I resigned from my church job a few days ago. I gave it a good go for a season, but I'm afraid that kind of work just isn't for me anymore. There were good reasons I left that kind of work in 1985 and apparently those reasons haven't gone away in the interim. I will miss those few wonderful people, though, a few of whom I came to really love in my short time with them. My teacher Jim Vail just took a new church position not terribly long after resigning from the one he had held for forty years. He's 86, I think. Some people really do love it and I'm glad for him and his new church home.
I'm a lucky man as I begin my 69th year of adhering to the planet: families old and new that love me, two fine grandsons, a good woman, a good dog, enough money left after the Bush Debacle to live decently and travel a bit for a few more years, a fairly busy lineup of professional engagements to keep me both interested and involved, including a Christmas concert with a superb choir on Taiwan come December.

And I do love the slower pace of retirement; I am stunned by what I used to pack into a day for thirty-seven years.

Happy Birthday to me.

Monday, August 9, 2010


It was great to be back in Italy after twenty years; a gorgeous country with wonderful people. The national party that went on after Milan beat Munich for the European Cup (for the first time in 40 years) was not to be believed; we stayed with it until about 1:30 AM and then finally went to bed. It was also fun to speak that language again; it came back faster than I had imagined it would. Erin's tour was a smashing success, particularly for all of those Bama kids, many of whom had never been out of Bama, a few of whom had never been on a plane. And they performed an extremely difficult repertoire beautifully. Oh, and Patti and Gene Colwitz had a blast--they were the stars of the trip, especially on the bus.
And I was back in Bulgaria for the first time since 1999, but working and earning a few bucks this time at a choral/orchestral workshop.

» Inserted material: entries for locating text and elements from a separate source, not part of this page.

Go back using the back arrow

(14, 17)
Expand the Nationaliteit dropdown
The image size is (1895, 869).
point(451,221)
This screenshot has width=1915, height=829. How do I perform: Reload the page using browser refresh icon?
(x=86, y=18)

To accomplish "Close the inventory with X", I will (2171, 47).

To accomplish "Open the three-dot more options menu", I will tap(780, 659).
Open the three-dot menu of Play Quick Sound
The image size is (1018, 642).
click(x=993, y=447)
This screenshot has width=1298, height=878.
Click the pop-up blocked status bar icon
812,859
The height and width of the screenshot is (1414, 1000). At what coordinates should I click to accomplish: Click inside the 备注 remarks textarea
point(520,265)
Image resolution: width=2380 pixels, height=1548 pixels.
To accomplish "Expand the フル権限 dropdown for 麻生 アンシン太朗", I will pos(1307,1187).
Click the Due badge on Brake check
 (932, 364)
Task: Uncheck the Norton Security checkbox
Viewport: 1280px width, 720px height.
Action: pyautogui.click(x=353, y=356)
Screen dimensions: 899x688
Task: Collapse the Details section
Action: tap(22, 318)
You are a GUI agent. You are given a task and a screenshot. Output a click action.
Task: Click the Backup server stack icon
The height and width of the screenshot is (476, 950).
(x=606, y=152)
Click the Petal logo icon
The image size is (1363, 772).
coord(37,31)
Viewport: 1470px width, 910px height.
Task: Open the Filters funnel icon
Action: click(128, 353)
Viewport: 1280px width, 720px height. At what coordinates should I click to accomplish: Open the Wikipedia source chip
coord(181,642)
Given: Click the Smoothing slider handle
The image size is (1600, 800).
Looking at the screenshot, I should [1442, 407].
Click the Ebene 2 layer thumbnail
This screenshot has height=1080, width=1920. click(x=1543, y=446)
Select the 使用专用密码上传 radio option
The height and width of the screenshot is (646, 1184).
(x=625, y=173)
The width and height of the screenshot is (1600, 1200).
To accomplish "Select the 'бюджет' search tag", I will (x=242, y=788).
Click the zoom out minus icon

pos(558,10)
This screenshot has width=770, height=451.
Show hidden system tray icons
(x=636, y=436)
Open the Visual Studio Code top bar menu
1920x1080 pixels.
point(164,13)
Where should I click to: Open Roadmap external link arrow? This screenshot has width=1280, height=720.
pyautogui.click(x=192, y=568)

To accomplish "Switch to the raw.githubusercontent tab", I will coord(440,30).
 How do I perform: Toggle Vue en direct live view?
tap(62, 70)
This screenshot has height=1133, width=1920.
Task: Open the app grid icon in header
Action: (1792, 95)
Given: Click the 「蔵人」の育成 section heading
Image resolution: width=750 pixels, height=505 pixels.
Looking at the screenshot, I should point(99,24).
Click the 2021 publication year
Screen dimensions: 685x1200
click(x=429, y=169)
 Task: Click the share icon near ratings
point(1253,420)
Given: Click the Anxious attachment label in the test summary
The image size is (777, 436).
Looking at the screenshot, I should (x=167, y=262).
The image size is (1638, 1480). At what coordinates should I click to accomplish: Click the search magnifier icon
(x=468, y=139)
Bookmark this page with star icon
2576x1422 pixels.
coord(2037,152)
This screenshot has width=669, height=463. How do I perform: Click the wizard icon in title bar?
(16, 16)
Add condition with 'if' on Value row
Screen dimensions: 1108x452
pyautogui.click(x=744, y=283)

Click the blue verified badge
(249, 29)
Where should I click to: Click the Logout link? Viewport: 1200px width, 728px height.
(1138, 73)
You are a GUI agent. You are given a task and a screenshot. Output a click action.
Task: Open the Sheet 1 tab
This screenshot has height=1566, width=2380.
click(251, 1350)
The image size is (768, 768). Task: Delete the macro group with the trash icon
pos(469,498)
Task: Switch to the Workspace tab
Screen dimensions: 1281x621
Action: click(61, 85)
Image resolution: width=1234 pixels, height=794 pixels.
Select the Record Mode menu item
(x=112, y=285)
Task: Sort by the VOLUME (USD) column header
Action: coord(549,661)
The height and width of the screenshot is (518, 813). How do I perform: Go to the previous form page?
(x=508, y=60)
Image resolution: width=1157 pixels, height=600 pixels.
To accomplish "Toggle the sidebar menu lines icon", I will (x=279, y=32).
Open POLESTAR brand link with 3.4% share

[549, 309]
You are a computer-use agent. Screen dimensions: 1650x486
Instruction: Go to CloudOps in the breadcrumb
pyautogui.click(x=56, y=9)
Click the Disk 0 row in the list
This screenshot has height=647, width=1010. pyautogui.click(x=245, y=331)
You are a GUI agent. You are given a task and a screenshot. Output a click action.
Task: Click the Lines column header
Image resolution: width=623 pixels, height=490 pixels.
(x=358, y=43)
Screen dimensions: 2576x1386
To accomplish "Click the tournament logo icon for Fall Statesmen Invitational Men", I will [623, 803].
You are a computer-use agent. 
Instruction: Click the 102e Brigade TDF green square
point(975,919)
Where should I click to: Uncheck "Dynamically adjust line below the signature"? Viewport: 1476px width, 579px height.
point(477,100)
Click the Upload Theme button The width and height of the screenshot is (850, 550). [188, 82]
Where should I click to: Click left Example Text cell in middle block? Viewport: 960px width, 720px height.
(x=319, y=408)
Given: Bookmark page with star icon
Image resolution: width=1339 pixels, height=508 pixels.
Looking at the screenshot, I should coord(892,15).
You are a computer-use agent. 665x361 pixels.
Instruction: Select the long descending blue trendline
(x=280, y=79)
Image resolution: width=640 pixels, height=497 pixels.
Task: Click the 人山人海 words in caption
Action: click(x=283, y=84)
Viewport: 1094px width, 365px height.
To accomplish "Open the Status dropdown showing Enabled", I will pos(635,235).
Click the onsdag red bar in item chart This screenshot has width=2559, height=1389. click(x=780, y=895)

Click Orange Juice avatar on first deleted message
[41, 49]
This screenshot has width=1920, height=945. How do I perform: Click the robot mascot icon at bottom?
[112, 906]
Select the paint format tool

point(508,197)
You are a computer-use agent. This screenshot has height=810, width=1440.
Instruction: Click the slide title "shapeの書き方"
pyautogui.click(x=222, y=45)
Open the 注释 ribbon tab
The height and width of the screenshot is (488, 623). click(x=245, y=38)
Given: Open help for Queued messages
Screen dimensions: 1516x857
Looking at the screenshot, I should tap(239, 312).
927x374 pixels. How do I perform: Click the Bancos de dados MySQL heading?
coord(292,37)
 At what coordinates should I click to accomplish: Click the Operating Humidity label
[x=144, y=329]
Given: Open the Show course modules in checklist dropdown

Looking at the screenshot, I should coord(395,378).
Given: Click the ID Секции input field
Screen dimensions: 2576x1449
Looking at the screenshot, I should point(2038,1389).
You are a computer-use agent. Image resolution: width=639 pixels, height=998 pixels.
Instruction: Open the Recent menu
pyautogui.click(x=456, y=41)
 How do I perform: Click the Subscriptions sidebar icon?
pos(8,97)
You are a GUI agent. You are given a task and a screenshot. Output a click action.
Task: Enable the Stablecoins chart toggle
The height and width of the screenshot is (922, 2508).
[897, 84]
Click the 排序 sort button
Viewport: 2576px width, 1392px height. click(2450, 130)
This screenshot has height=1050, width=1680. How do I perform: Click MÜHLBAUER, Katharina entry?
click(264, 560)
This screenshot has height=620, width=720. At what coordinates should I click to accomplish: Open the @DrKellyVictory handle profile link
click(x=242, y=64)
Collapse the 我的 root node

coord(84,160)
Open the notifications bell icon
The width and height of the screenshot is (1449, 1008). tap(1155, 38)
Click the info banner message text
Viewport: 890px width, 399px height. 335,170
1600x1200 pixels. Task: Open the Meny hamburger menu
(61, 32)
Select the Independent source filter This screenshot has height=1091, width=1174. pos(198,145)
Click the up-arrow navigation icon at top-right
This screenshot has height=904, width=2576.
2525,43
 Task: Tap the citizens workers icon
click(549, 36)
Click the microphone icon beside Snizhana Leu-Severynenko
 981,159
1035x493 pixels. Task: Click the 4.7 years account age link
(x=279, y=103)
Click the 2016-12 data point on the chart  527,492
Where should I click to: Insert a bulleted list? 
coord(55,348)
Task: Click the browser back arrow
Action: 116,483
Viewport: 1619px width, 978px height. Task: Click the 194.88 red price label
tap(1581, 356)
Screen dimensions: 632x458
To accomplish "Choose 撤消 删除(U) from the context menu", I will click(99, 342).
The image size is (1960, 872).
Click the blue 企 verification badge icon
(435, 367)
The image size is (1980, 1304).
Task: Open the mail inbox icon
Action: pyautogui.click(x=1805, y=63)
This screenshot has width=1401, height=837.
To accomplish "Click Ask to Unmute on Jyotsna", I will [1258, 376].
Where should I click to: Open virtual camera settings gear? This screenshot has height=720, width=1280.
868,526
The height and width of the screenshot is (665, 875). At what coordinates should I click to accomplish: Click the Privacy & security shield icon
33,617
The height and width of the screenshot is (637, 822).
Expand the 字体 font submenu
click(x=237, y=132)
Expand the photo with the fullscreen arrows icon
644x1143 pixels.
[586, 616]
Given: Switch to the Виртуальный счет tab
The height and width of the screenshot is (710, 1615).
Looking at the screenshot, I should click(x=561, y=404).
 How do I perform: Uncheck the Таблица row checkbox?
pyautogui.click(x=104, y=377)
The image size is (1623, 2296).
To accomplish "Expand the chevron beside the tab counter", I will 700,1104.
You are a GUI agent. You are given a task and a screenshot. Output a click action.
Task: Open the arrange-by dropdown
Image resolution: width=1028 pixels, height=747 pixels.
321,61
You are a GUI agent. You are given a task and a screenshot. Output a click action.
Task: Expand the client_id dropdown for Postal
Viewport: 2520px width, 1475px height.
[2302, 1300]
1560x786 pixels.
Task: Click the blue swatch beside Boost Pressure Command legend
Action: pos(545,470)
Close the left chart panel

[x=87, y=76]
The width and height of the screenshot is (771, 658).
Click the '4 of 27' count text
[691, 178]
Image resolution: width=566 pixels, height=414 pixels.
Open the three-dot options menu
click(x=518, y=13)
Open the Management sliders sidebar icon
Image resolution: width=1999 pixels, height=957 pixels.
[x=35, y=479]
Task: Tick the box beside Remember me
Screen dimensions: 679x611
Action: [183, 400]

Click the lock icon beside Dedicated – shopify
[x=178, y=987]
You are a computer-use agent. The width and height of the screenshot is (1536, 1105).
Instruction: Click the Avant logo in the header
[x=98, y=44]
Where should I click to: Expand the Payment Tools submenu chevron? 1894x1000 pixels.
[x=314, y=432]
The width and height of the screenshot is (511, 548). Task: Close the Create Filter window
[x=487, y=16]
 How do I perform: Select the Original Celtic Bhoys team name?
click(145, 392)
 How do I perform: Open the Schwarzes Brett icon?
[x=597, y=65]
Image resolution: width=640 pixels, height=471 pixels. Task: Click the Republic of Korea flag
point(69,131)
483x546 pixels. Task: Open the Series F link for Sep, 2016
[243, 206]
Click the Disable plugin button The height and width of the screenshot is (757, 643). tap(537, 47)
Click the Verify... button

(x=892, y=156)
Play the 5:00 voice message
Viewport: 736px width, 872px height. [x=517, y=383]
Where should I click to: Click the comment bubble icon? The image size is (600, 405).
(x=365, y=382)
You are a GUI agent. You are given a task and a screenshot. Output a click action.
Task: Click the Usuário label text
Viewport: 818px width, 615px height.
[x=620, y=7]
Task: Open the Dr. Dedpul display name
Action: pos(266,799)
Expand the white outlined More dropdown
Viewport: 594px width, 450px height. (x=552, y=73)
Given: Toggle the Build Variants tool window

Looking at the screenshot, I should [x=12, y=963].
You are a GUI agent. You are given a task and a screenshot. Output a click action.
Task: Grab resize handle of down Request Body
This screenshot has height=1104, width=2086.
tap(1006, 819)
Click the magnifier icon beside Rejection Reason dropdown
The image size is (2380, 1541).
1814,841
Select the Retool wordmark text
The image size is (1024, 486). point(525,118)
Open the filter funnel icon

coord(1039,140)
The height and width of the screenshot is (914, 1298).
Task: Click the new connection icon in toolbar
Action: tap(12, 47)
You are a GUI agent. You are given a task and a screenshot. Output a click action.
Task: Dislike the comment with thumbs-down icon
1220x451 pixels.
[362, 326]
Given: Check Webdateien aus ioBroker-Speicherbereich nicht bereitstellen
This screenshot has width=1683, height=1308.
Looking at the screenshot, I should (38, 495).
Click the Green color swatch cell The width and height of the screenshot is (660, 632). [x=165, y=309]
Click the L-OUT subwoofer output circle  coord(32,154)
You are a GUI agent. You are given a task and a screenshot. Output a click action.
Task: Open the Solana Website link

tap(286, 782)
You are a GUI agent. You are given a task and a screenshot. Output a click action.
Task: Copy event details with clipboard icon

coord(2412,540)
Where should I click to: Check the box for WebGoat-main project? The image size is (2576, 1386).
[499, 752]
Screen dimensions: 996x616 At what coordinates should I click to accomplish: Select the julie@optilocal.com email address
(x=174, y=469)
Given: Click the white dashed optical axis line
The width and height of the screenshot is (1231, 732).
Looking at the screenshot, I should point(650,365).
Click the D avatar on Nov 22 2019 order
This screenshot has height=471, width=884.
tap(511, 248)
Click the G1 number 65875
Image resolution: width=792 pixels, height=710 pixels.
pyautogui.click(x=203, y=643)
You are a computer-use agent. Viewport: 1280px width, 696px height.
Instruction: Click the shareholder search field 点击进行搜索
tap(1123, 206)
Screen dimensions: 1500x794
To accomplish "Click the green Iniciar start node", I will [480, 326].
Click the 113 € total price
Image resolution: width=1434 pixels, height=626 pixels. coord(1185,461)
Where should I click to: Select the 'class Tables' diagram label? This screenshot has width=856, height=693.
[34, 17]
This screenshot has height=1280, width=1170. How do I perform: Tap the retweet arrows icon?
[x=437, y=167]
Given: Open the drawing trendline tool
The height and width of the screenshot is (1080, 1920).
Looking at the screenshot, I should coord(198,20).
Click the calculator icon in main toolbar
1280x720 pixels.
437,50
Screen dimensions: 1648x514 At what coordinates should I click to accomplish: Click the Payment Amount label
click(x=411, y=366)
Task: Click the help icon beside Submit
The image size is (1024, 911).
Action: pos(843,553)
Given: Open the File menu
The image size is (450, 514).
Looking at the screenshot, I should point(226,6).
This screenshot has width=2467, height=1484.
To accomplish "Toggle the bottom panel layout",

The six conductors worked with two teachers for two weeks on the Mozart Requiem and a Sinfonia Concertante, performing both in a final concert. They had a fine professional orchestra and a beautifully trained Bulgarian choir to work with, and I got to know Danail Rachev, who is the new conductor of the Eugene, OR Symphony. He and I worked together well with the six conductors. While everybody there (especially the young) now seems to speak a bit of English (it wasn't that way in '99), the second language was German in the resort village where we stayed, so I had no problems whatever with my second language, only the boorish tourists who spoke it--Germans have replaced us as the most despised, arrogant tourists around. With good reason. Wilkommen an unser Welt, Freunde. The hotel, food and folk dancing were great, by the way; Eastern Europe is a place all its own, especially around the Black Sea.
Then a month of camping in our 2004 Fleetwood Bayside Elite pop-up camp trailer with hot and cold running water, slide out diner, fold out galley, and heater that came on automatically when the temp went below 50F several times. We picked it up at my buddy's in Costa Mesa and drove to Kings Canyon NP. After that, Patti and Gene then joined us (two full king size beds) in Yosemite NP, Jedediah Smith SP, and Tahoe (Sugar Pine Point SP), where we all camped with Libby, Lee and the Boys, celebrating birthdays of the Boys (late), Lee, Libby, and me (early). It was a fantastic time and the best birthday present imaginable--we all just wished Meg could have been there.

Then to Glacier NP, where these pics were shot (the second entitled 'Man, Dog, Fire.' Grunt). I'd never been there and I'm delighted we went: spectacular beauty, Sam learned to swim in Lake MacDonald, Erin and I did a bit of minor whitewater rafting (nine in the raft, only I got wet), historic, picturesque lodges.

And finally, a week at the 11-acre Colwitz Estate in Wisconsin that is Valhalla to Sam: he rolls in the acres of grass, runs in the oat field with only his tail visible, poops where he wants, swims in The Lake That Gene Dug, and runs free without leash at all times. It was a fitting reward for the superb traveler and camper that he was; he's now a confirmed Western Mountain Dog.